A Drive Around Lake Michigan in November, Searching for One Thing or Another

It's more than 1,000 miles from Chicago to the Upper Peninsula and back again

What would drive a man to drive 1,000 miles around a Great Lake long after summer's end?

What would drive a man to drive 1,000 miles around a Great Lake long after summer's end?

By Jason Diamond

Whenever people ask me where I’m from, I pause for a second. Chicago is the easiest answer, but in truth I came into this world a few miles from the city, in the suburbs. I don’t like to claim any one suburb as my own since I moved around a lot, although the close proximity of the places where I lived gives me a feeling I belong to a place, a region, a collection of likeminded neighborhoods and developments.

And so the answer I tend to give is that I grew up On The Lake. I grew up knowing Lake Michigan was always close by; it was how I knew where I was, how I established my sense of place and cardinal direction. It might seem silly to some that I take so much pride in a body of water, but I’d assume those people have never actually seen where I come from. If they took the time to really get to know that great body of fresh water, surely they’d understand.

Then, even my own knowledge of Lake Michigan only spans one part of it. I’ve seen it from other points, on summer vacations or long fall drives, but what did I really know of the lake to consider it such a big part of my life?

It was thus that I resolved to drive around the entire thing.

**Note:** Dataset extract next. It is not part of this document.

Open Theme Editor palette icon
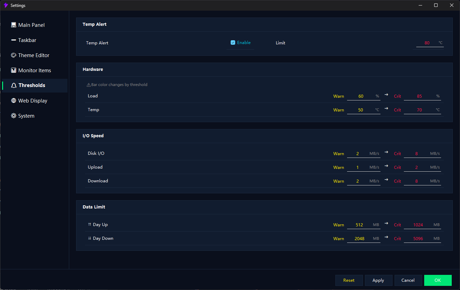The width and height of the screenshot is (460, 290). tap(14, 55)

I waited until long after summer, after the first snow, after peak foliage, when nobody else would be around to experience it with me. I wanted to be on my own as I drove around the lake for four days. 

We talk a lot about how lonely we’ve become as a culture. How we’re glued to our phones, how we spend too much time in cars, how we don’t know our neighbors, how we’ve forgotten how to make friends. I don’t doubt that, but I also think it’s easy to confuse loneliness with simply being alone. The art of getting away from it all is a lost art, and one I was craving to rediscover. So I retreated to a place that everyone but the locals tries to get as far away from as possible from November until spring. Lake Michigan is beautiful, but it can also be cruel. 

Indiana Dunes National Park (Jason Diamond)

Day One: Chicago to Frankfort, Michigan (342 miles)


I pick up a 2020 Lincoln Aviator at O’Hare and head straight for Chicago. I choose the Aviator for a few reasons. On the long, desolate roads ahead, I need some power, but most of all, I want something comfortable, in both form and function. The Lincoln has all kinds of features perfect for a capital-D Drive: a quiet cabin that keeps the outside noise from getting in, countless seating positions, a surround sound for the eight-hour Spotify soundtrack I’ve prepared (Chet Atkins, Neko Case, Howlin’ Wolf, the Sadies).

I start my circumnavigation in Rogers Park, the northernmost part of Chicago, and drive south. My goal is to take as few expressways as possible. Driving through Chicago normally proves difficult, especially on Lake Shore Drive, but things get off to a smooth start. As the city skyline spreads out before me, I drive past neighborhoods I’ve known my entire life; past Belmont Harbor, where all the boats look like they’re done for the season; past the beaches we went to when I was a kid.

There’s a part not far ahead where the traffic is usually tighter, but I’m surprised to find, again, that this isn’t the case. I make it in and out of Chicago, cheating a little as I take 90 South over the border into Indiana, past the tip of the lake, past Calumet City and Gary, past Ogden Dunes, a place that, during the Roaring ‘20s, boasted the biggest ski jump in the country.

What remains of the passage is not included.